Records for finding items
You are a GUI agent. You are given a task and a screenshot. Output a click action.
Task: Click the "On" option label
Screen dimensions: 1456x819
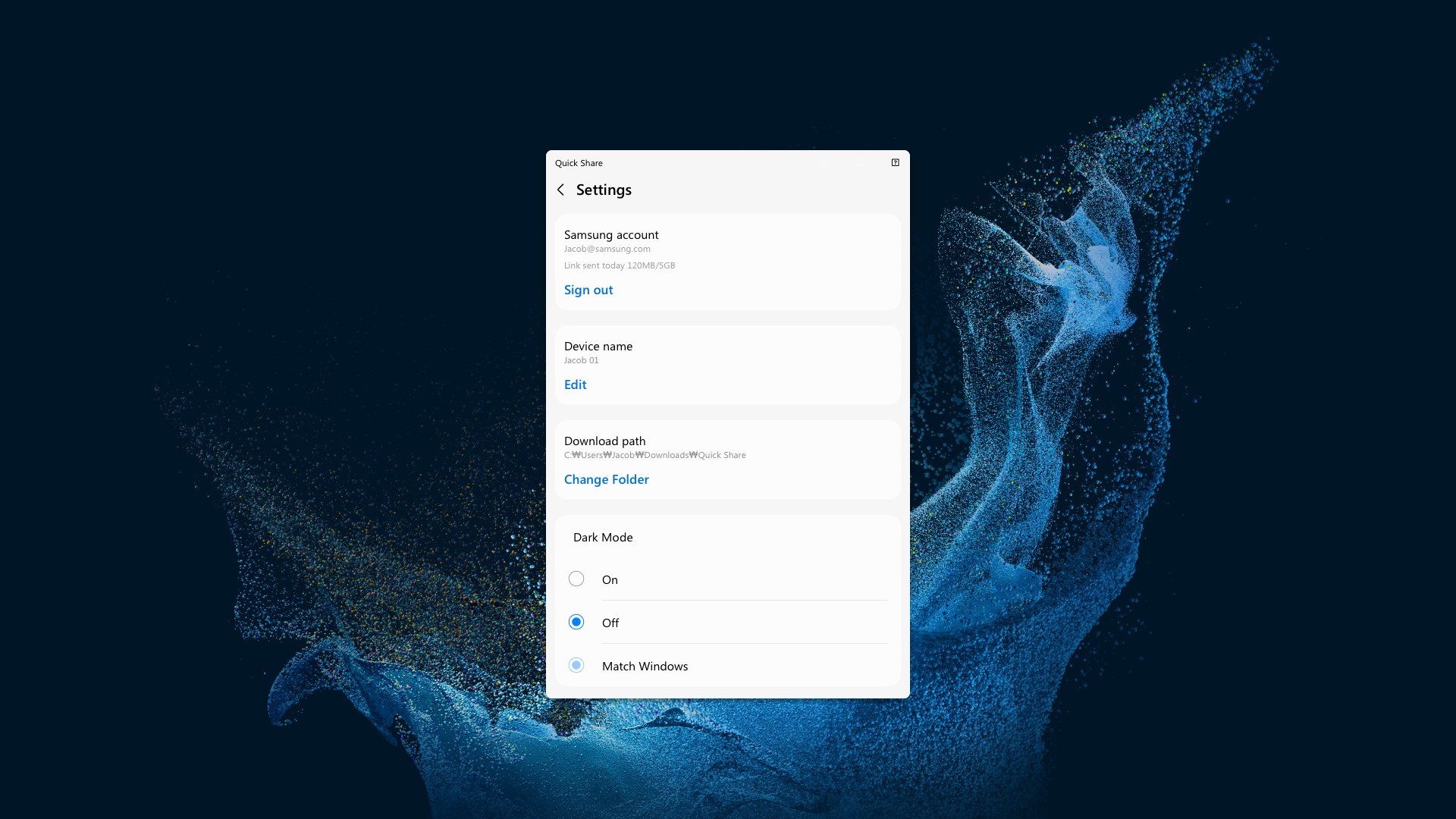click(x=610, y=579)
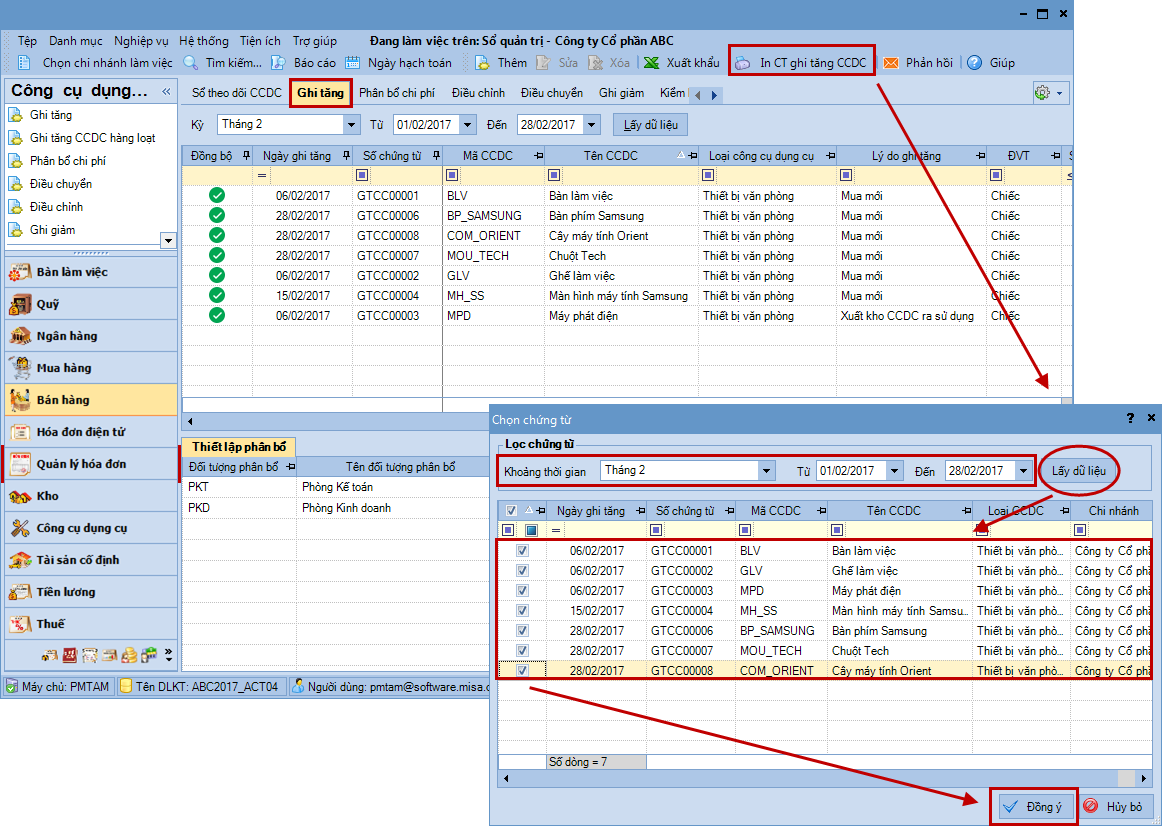Open the Đến date picker 28/02/2017 in dialog
The height and width of the screenshot is (826, 1162).
1023,471
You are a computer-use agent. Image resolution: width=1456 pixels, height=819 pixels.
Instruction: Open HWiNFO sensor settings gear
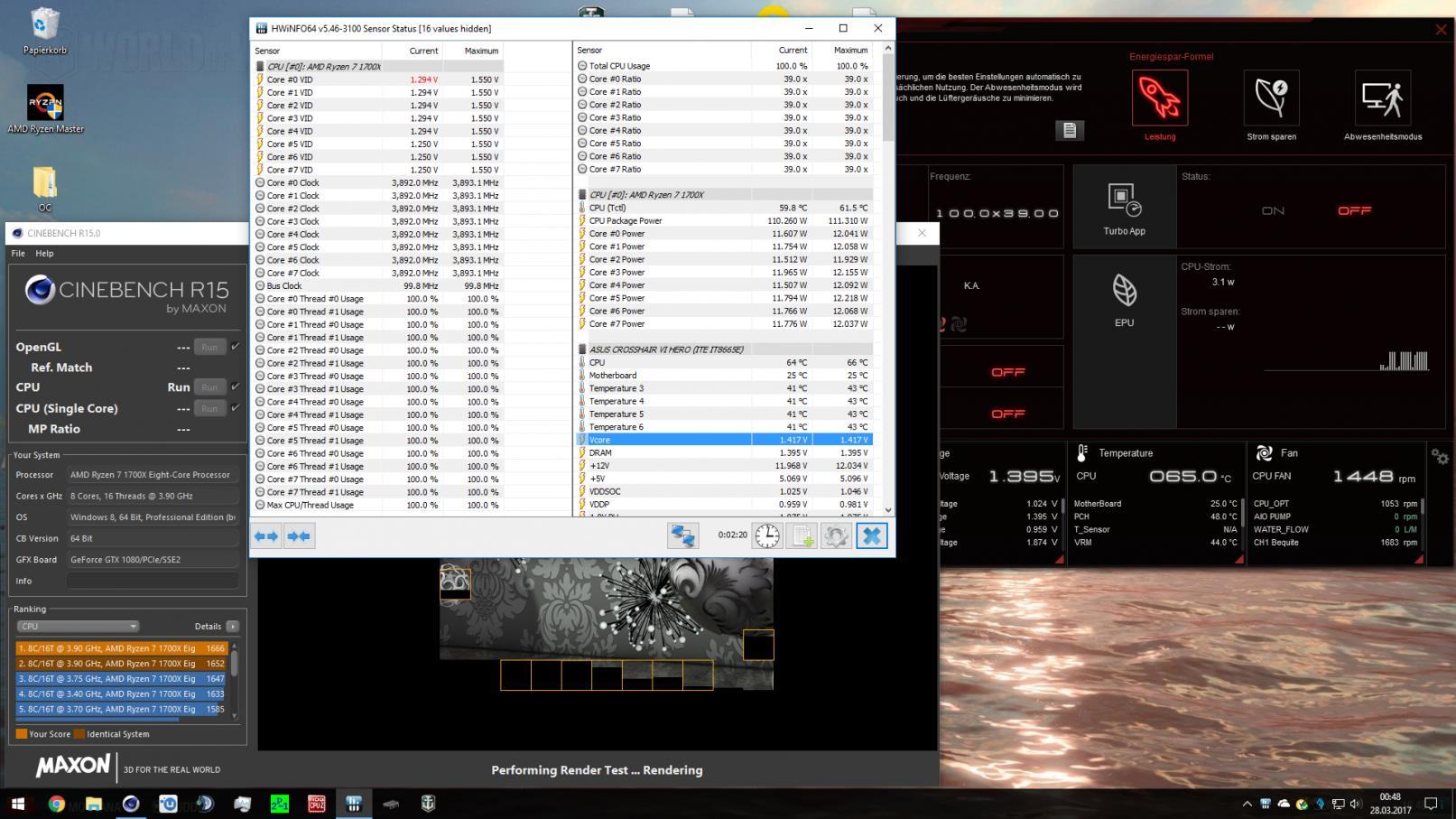click(x=836, y=535)
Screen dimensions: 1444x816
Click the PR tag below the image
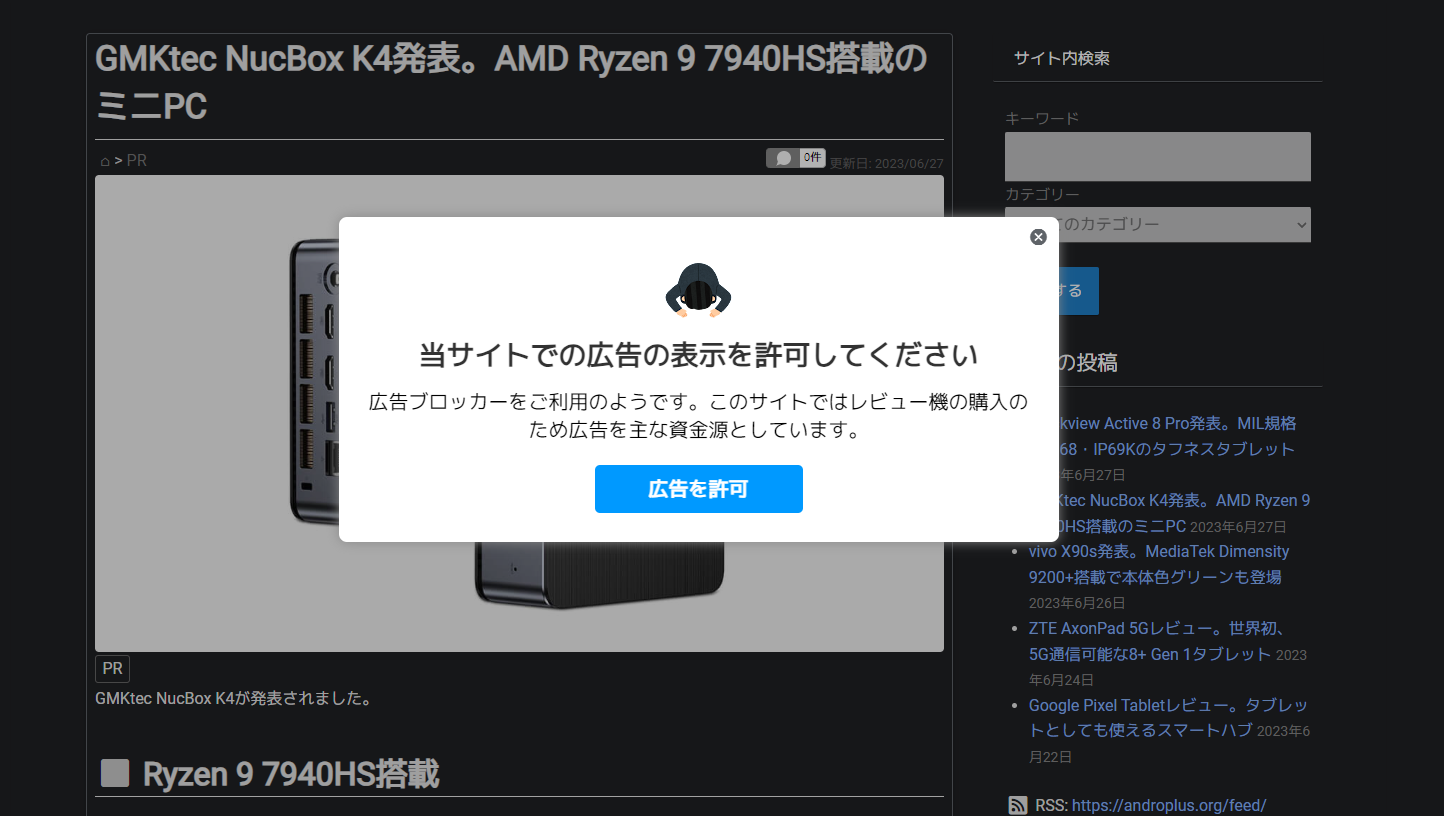(x=111, y=668)
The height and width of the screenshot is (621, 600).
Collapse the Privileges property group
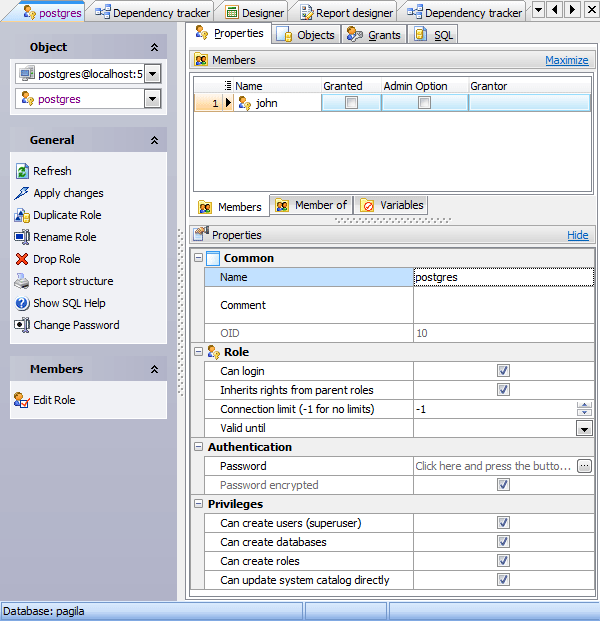(198, 505)
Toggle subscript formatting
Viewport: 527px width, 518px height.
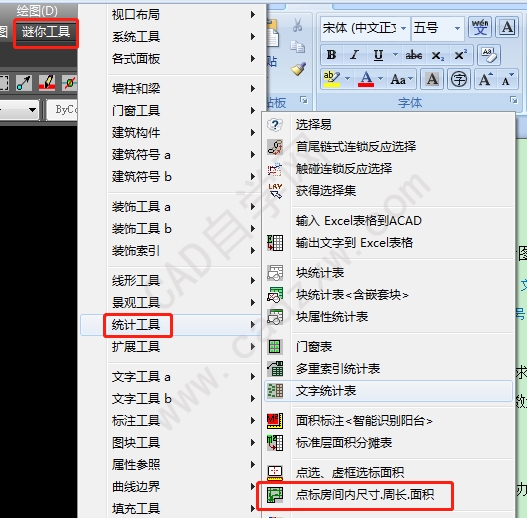[x=438, y=55]
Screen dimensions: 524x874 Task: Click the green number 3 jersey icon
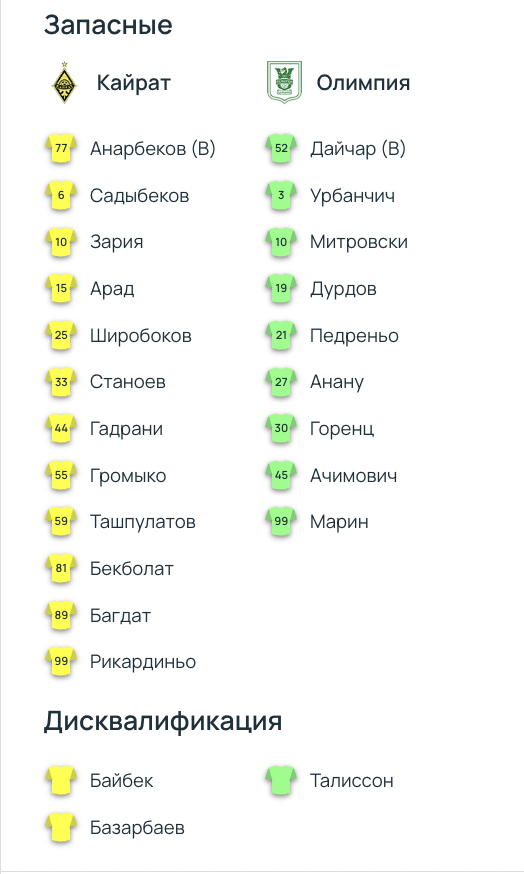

Requirement.
Repeat all of the lines above word for word, leaving the pictures out.

Reply.
You are a GUI agent. You are given a task and a screenshot. Output a click action.
Task: Click the "On" option label
Screen dimensions: 1456x819
click(x=610, y=579)
Open the Đến date picker 28/02/2017 in dialog
The height and width of the screenshot is (826, 1162).
1023,471
You are a computer-use agent. Image resolution: width=1456 pixels, height=819 pixels.
Instruction: Open HWiNFO sensor settings gear
click(x=836, y=535)
Screen dimensions: 1444x816
Click the PR tag below the image
(x=111, y=668)
The height and width of the screenshot is (621, 600).
Collapse the Privileges property group
(198, 505)
Toggle subscript formatting
Viewport: 527px width, 518px height.
[x=438, y=55]
Screen dimensions: 524x874 Task: Click the green number 3 jersey icon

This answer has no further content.